'Arms' lady probed over loan

2004-11-07 08:33

Nelspruit - Award-winning entrepreneur and South Africa's only female armaments manufacturer, Nora Fakude-Nkuna, is being investigated over a R2.8m loan from the Mpumalanga government.

Fakude-Nkuna is a director of the Mpumalanga Economic Empowerment Corporation (MEEC), which allegedly granted a low-interest loan for a vehicle dealership to one of her close relatives.

The Interstate Clearing dealership lists its business address as Shop 55 in the Promenade Centre in Nelspruit, which is an optometrist's practice belonging to Fakude-Nkuna's daughter, Dr Moriameng Modipane.

Interstate Clearing's actual business address is in Phalaborwa in neighbouring Limpopo, and is therefore ineligible for financial assistance from the MEEC or other Mpumalanga government agency.

Independent forensic auditors PriceWaterhouseCooper began probing the deal this week after MEEC whistleblowers presented investigators with documents relating to the loan.

Documents, allegedly implicating senior provincial cabinet members and development agency CEOs, were presented to Mpumalanga premier Thabang Makwetla at a special one-on-one briefing two weeks ago.

Makwetla's office refused to either confirm or deny the meeting, stating on Friday that the matter was "too sensitive".

Copies from the loan dossier leaked to City Press indicate that Fakude-Nkuna applied for a R2.8m MEEC loan in her own name on August 7 last year.
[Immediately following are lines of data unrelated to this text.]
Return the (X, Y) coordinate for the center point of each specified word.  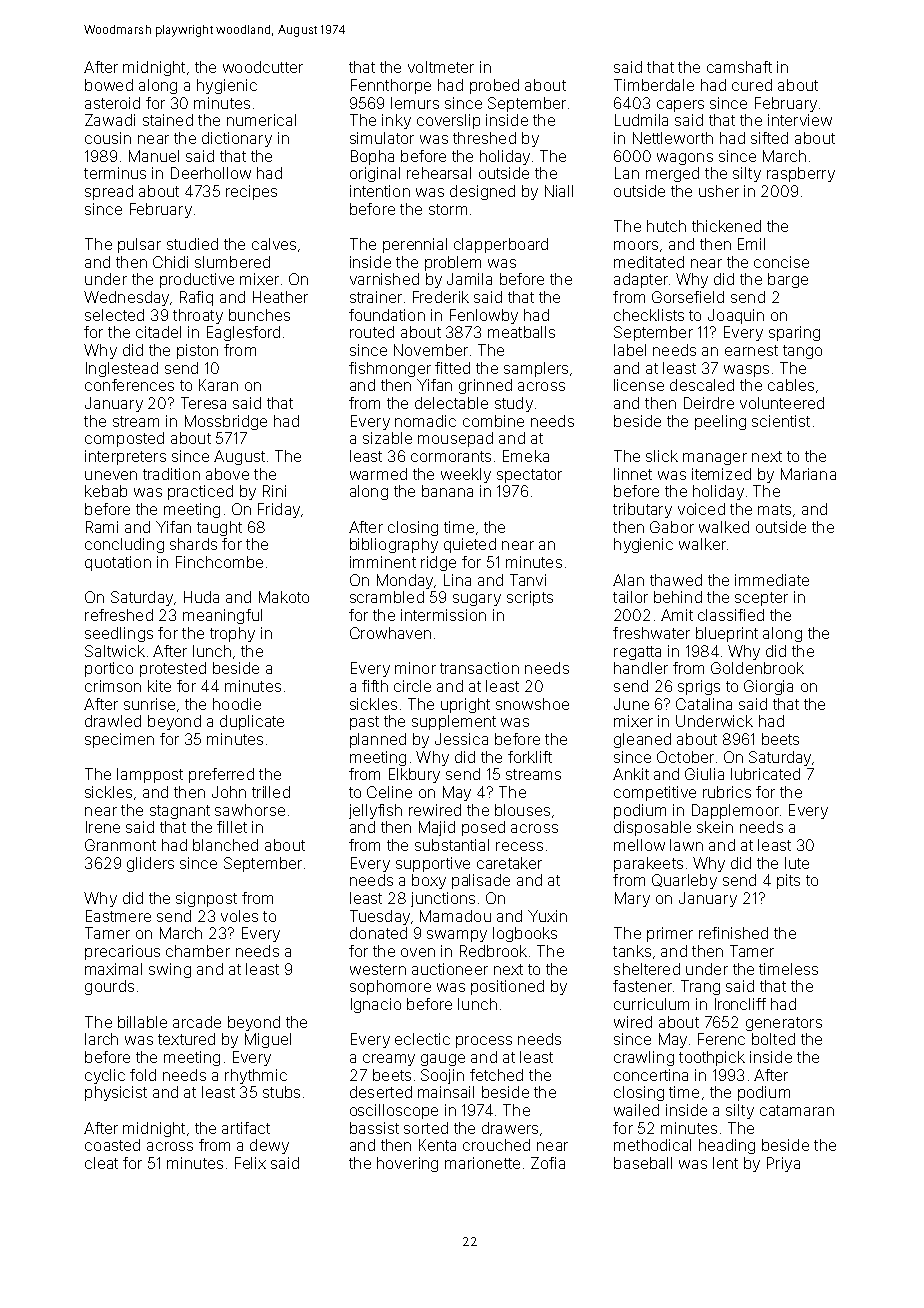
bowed (109, 85)
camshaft (739, 67)
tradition (171, 474)
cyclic (105, 1076)
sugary (477, 600)
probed (494, 86)
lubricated (765, 774)
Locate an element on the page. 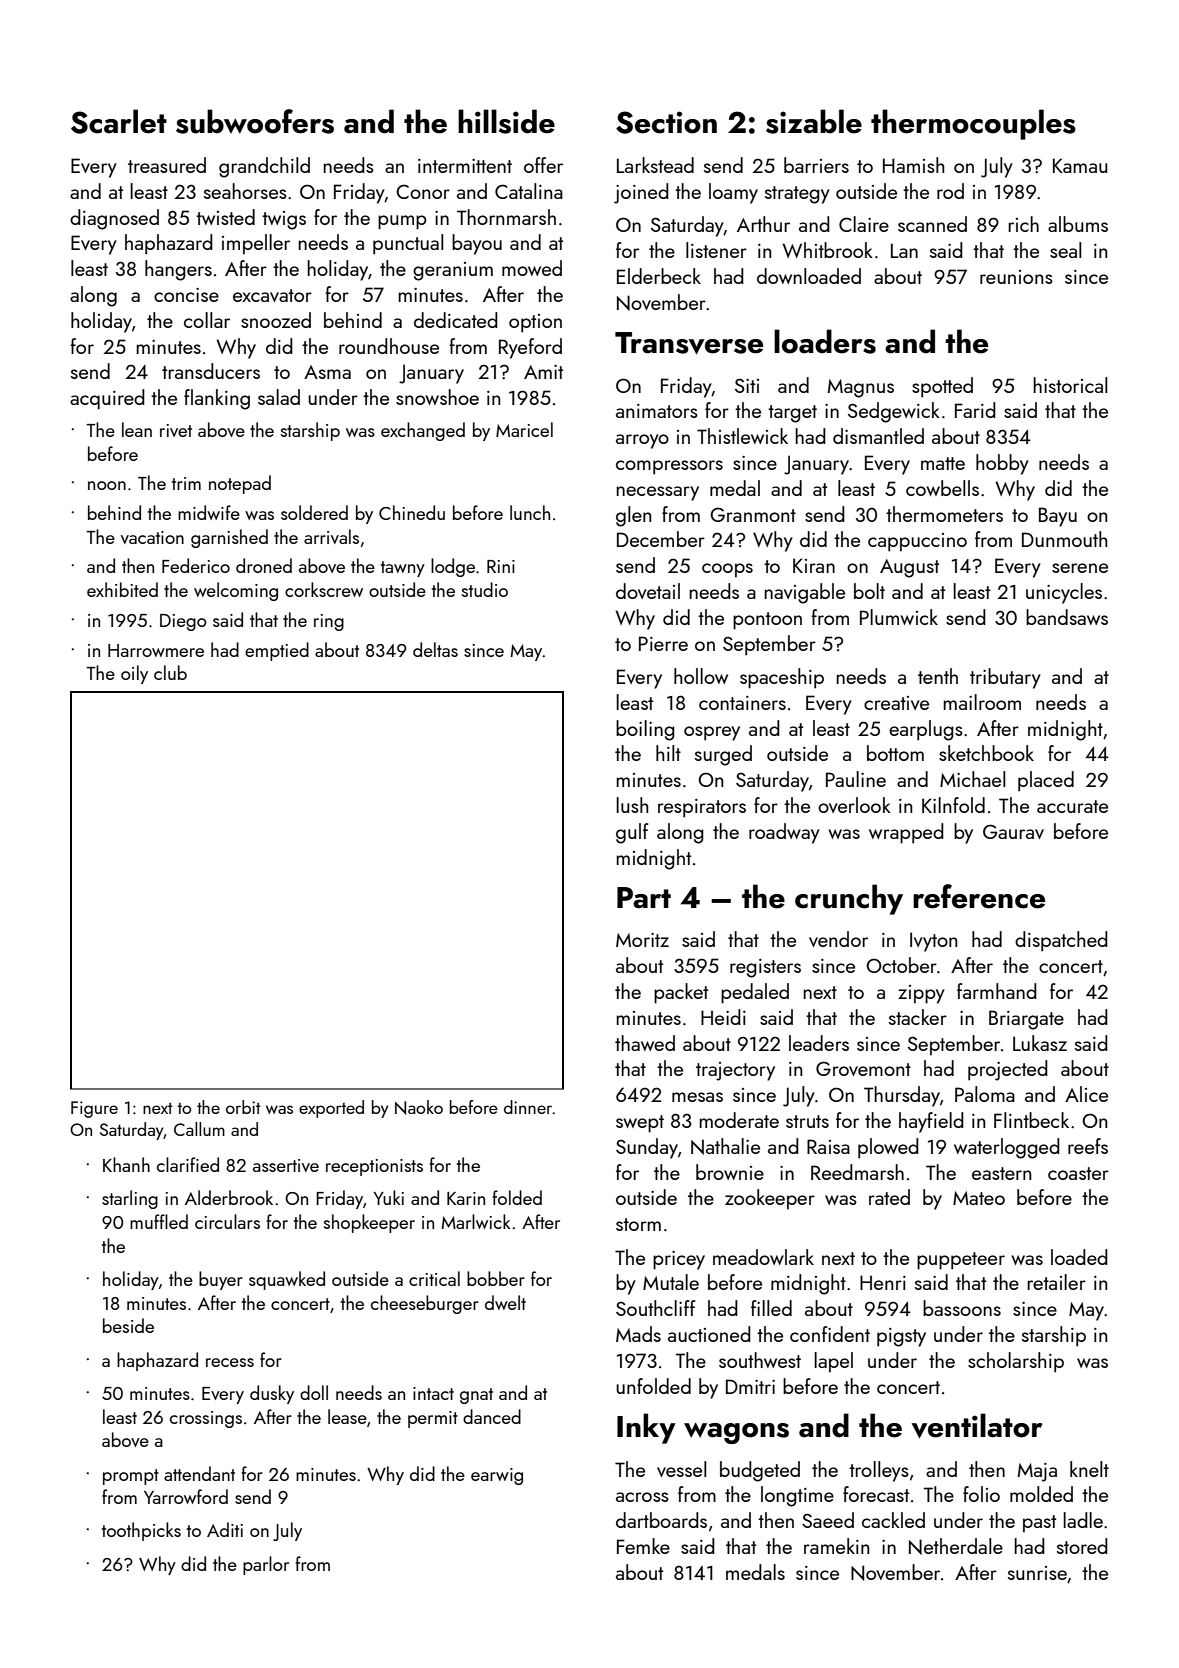 The height and width of the document is (1668, 1179). Briargate is located at coordinates (1026, 1020).
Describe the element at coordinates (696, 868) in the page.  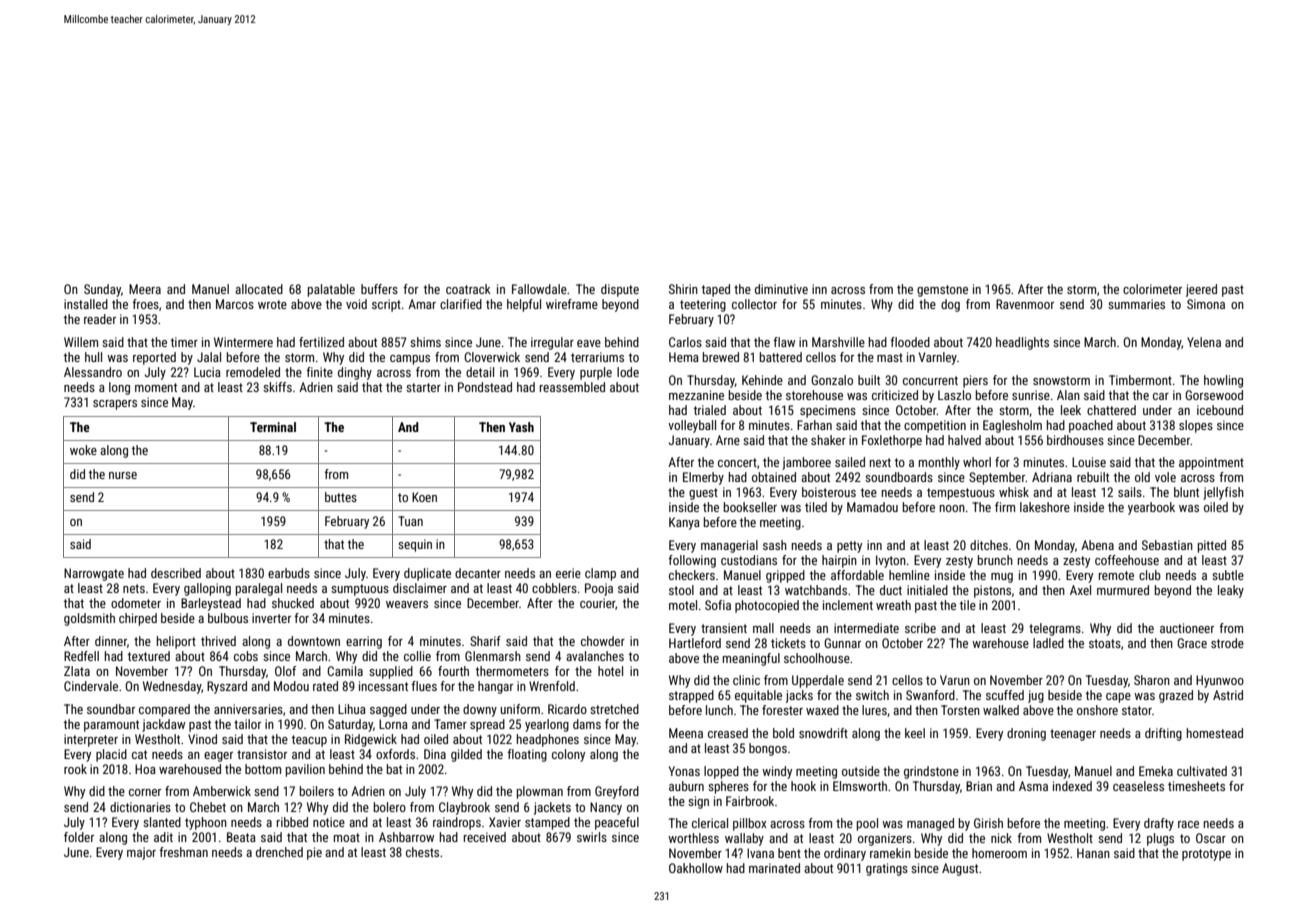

Her signed eight-page application, bearing Fakude-Nkuna's business fax ID on the top, claims that she is the 100% shareholder in Interstate Clearing. She also signed an 11-page agreement accepting the money from the MEEC on September 25 last year.

Fakude-Nkuna's loan application does not reveal her credit record.

MEEC records do indicate that she recused herself from the parastatal's credit board meeting that approved the loan after telling fellow board members that Interstate was owned by her close relatives.

Investigators are probing why the Limpopo dealership was granted such as large loan from Mpumalanga coffers and why part of the money was transferred before the necessary agreements were signed, and are.

In addition, they are questioning a series of earlier apparent attempts by the MEEC to issue loan guarantees on behalf of Interstate Clearing in violation of the Public Finance Management Act.

Interstate Clearing's bankers and corporate backers both refused to issue guarantees.

MEEC general manager Abraham Masango, who personally handled the Fakude-Nkuna loan application, refused to comment on Saturday.

MEEC board chairperson Sylvester Sithole, who approved the loan, also declined to comment, referring all questions to Masango and MEEC chief executive Ernest Khosa, who was unavailable for comment, but is on record confirming the probe.